Since its debut, Firefox has grabbed nearly 5.7 percent of the U.S. market share for browsers. Microsoft's IE, meanwhile, has seen its market share fall three percentage points in that time.

"In December, it seemed Firefox was a lock to reach 10 percent (market share) by mid-2005, ahead of the reported year-end goal of the Mozilla Foundation," Lunsford said. "Given the latest growth rates, the year-end target still appears attainable, but a midyear achievement is unlikely."

WebSideStory said Firefox's slower growth was par for the course.

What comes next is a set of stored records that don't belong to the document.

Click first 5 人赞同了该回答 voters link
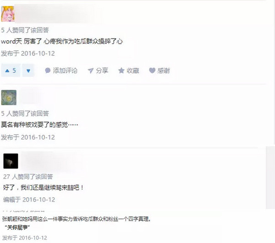Image resolution: width=275 pixels, height=243 pixels. 25,30

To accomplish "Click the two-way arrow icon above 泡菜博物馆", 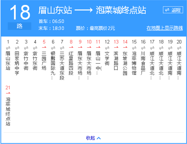I will click(134, 48).
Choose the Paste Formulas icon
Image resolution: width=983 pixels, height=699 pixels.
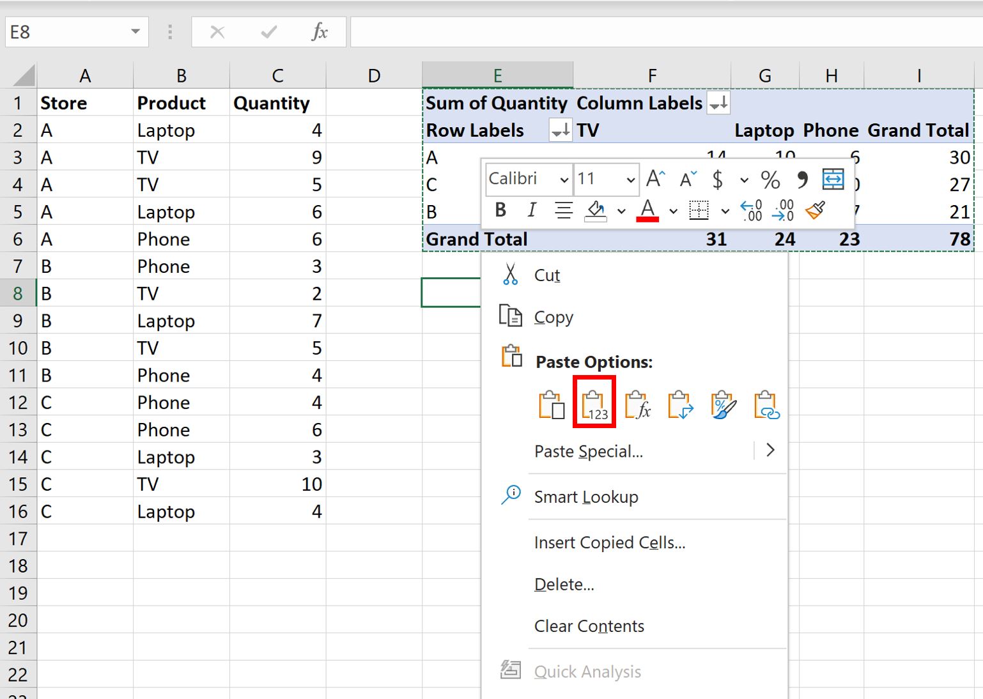point(637,403)
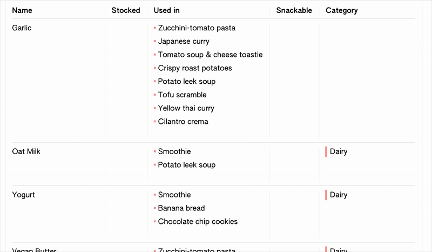Open the Tofu scramble recipe

tap(182, 95)
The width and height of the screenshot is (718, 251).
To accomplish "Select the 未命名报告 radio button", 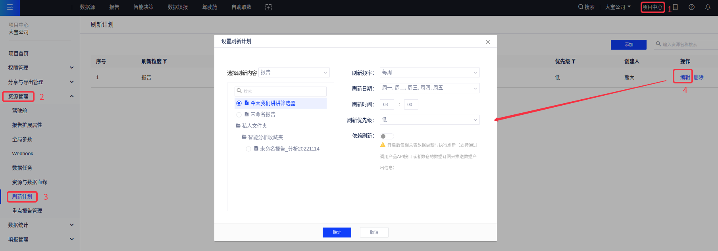I will [239, 115].
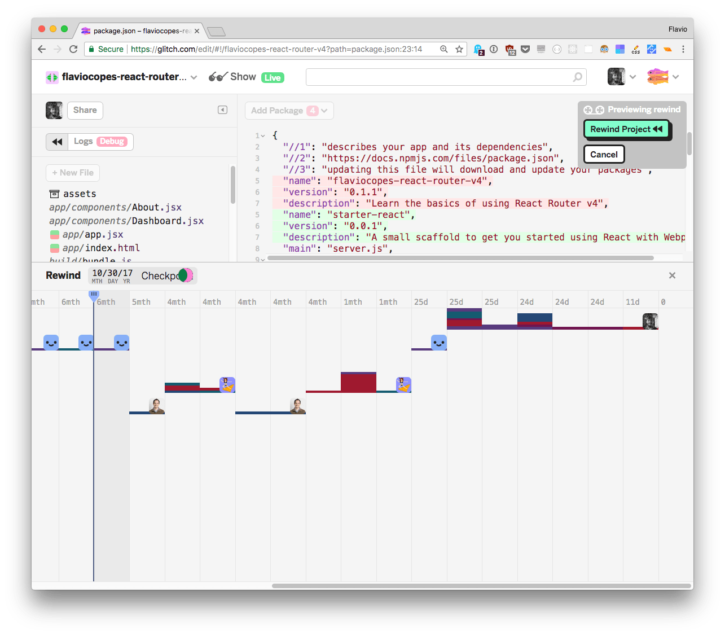This screenshot has height=635, width=725.
Task: Open the Add Package dropdown
Action: (289, 111)
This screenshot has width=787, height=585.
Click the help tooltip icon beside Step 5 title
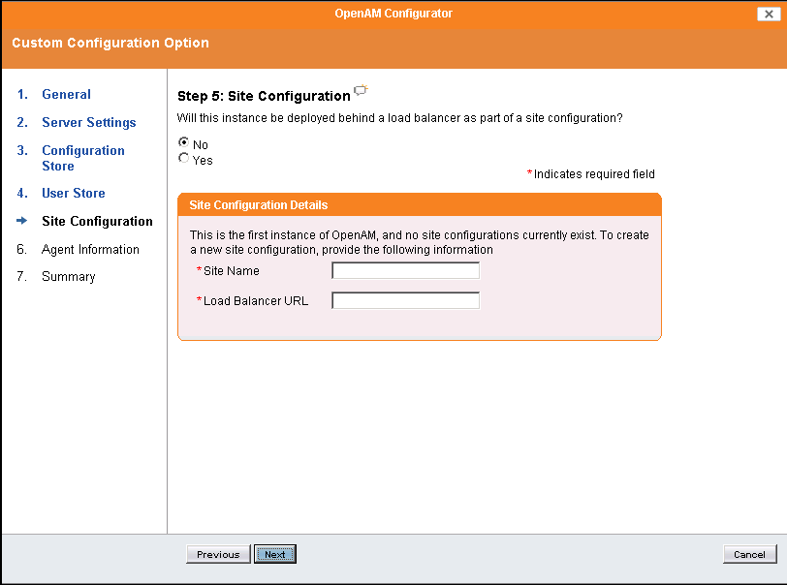click(x=361, y=91)
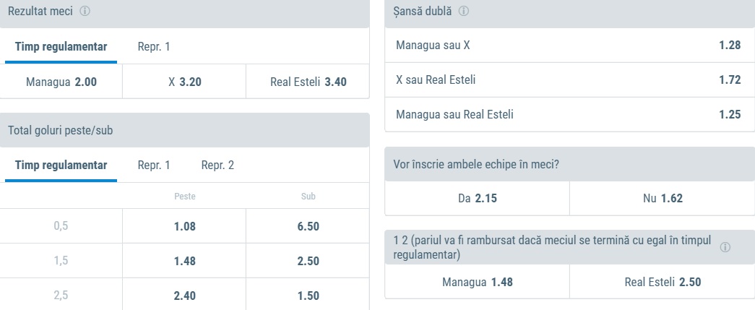The image size is (755, 310).
Task: Choose Real Esteli match result odds 3.40
Action: tap(308, 82)

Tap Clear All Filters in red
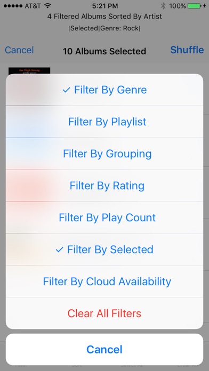tap(105, 313)
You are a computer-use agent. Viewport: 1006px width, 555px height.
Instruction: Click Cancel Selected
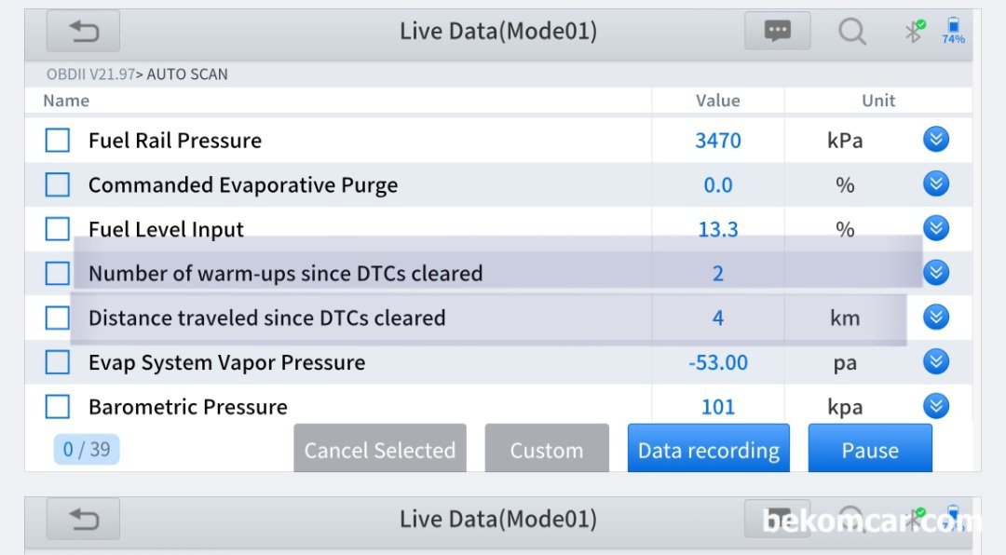point(380,449)
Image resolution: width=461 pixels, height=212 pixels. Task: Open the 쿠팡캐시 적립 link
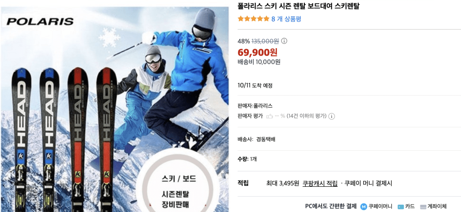[x=320, y=183]
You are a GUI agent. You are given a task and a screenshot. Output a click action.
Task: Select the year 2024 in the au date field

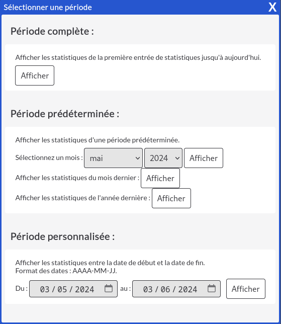pyautogui.click(x=188, y=289)
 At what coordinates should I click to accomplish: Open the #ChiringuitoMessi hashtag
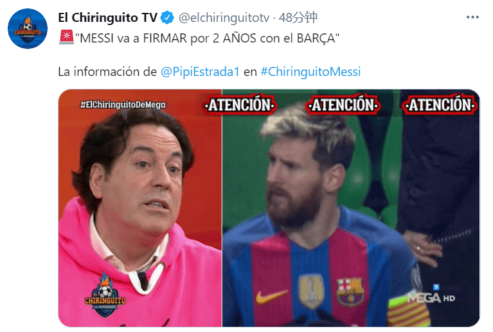tap(310, 72)
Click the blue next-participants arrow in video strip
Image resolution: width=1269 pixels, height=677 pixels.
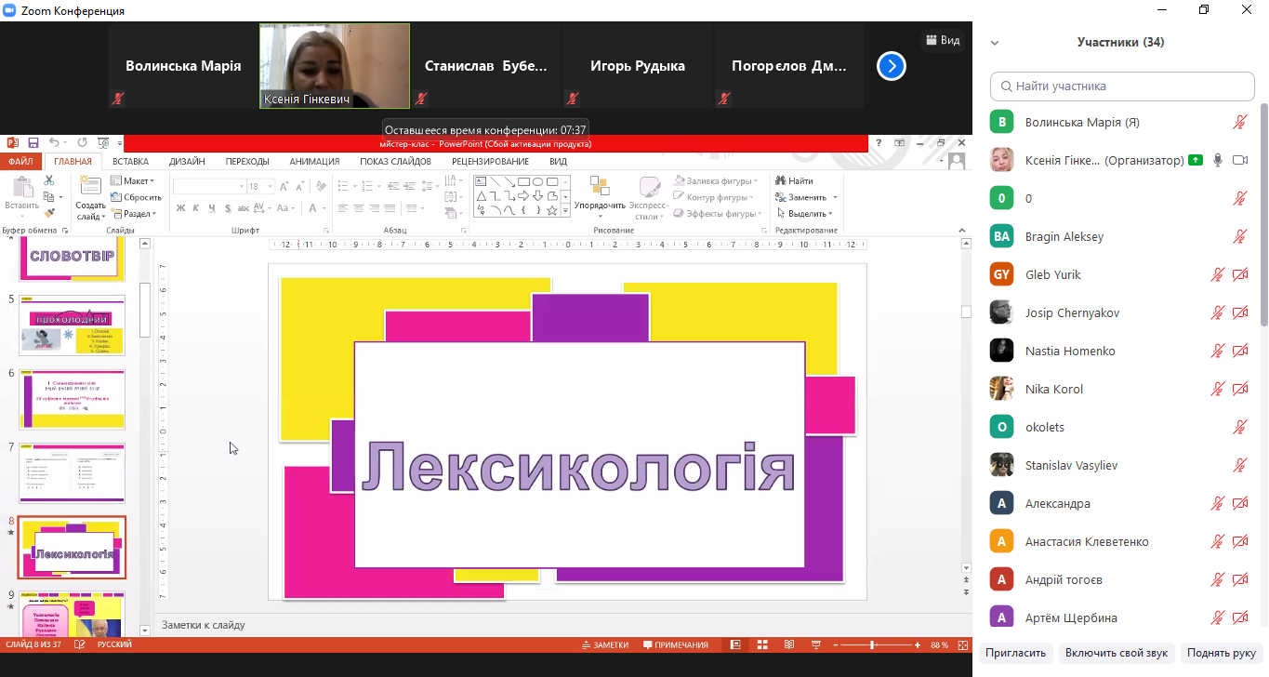[891, 66]
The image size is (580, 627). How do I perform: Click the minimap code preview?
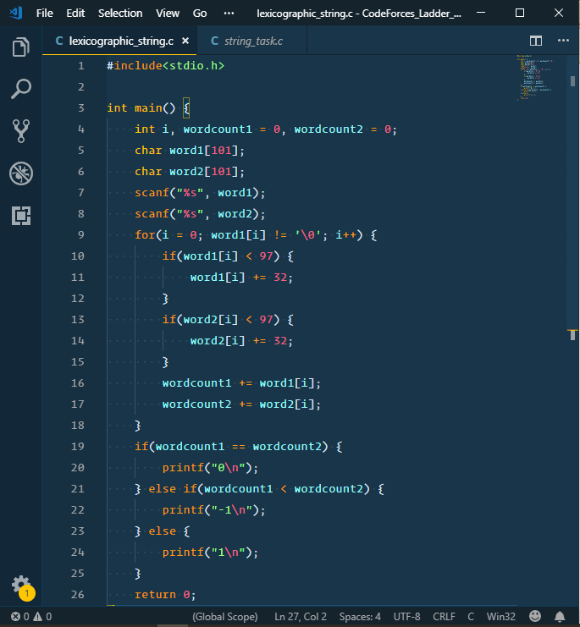coord(532,80)
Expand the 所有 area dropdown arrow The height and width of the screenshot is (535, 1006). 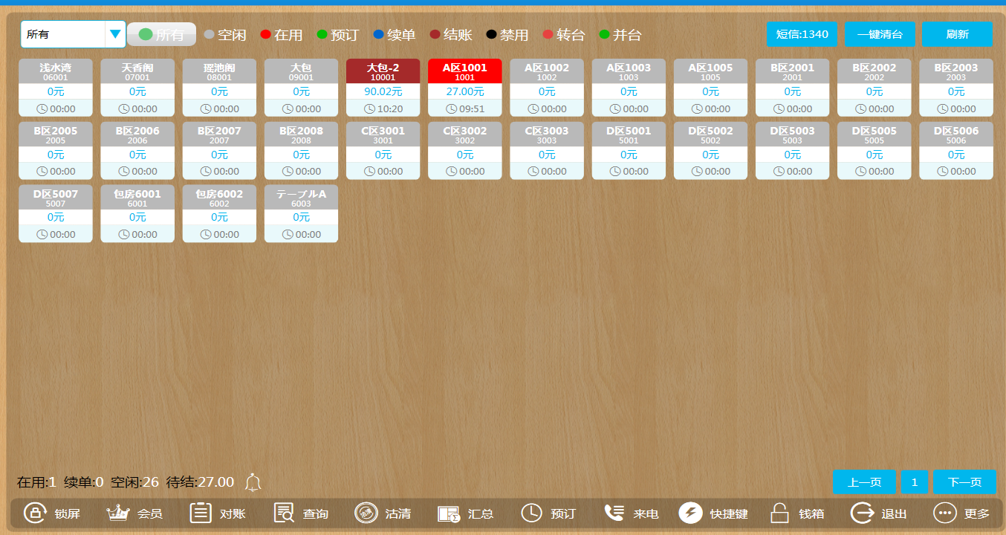coord(114,34)
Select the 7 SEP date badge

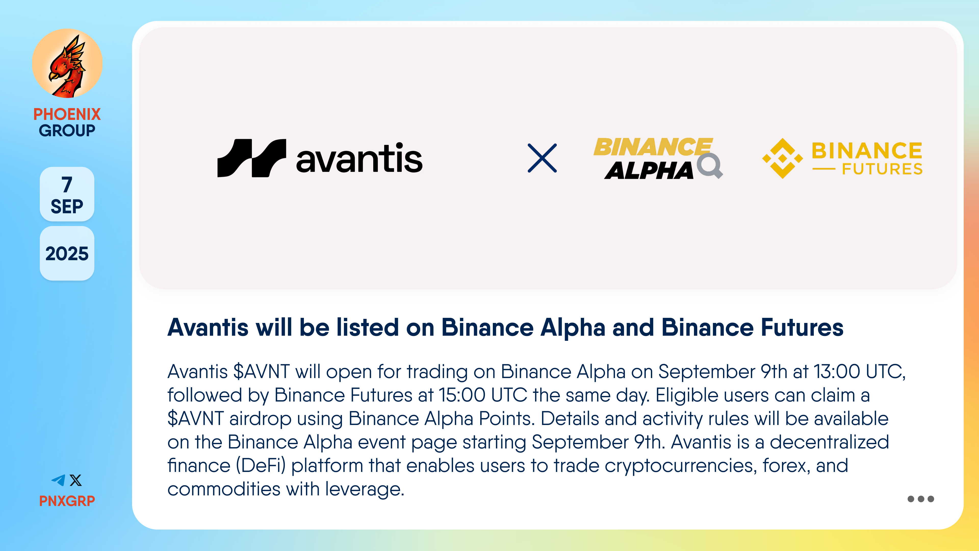(x=67, y=194)
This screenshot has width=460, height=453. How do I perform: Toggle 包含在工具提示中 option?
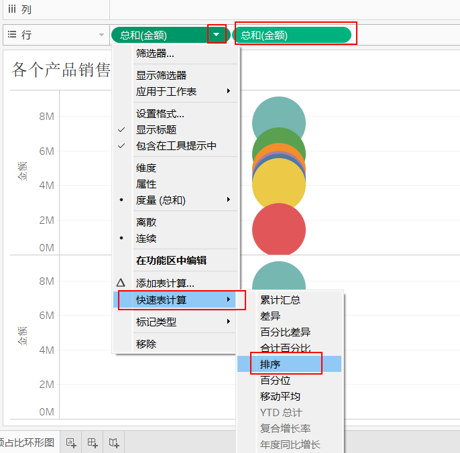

"Firefox had a huge spike and now the pace has tapered off, but that isn't shocking to anyone," said WebSideStory's Johnston. "Whenever a product is released you're going to see that kind of spike. If you're them, you're really thrilled that the growth is still double-digit."

WebSideStory said its findings, over time, were revealing a significant pattern of movement toward Firefox.

"The news in June was that Microsoft had never moved backwards and now it had," Johnston said. "In September, the news was that the pace of attrition was not slowing, which was shocking. It wasn't a blip. That three-to-four month trend has extended to eight and 10 months. So now we have a full-fledged phenomenon and people are taking Firefox seriously."

The interest in Firefox has been substantial. The Mozilla Foundation, for example, raised more than $250,000 in the first 10 days of a fund-raising campaign, which it used to place full-page ads in The New York Times to herald the debut of Firefox 1.0.

OneStat.com said that since November, IE's worldwide usage has fallen 1.62 percentage points to 87.3 percent market share. Firefox, meanwhile, increased by one percentage point to an 8.5 percent global market share.

"It seems that global usage share of Mozilla's Firefox is still increasing and the total global usage share of Microsoft's Internet Explorer is still decreasing," Niels Brinkman, OneStat co-founder, said in a statement.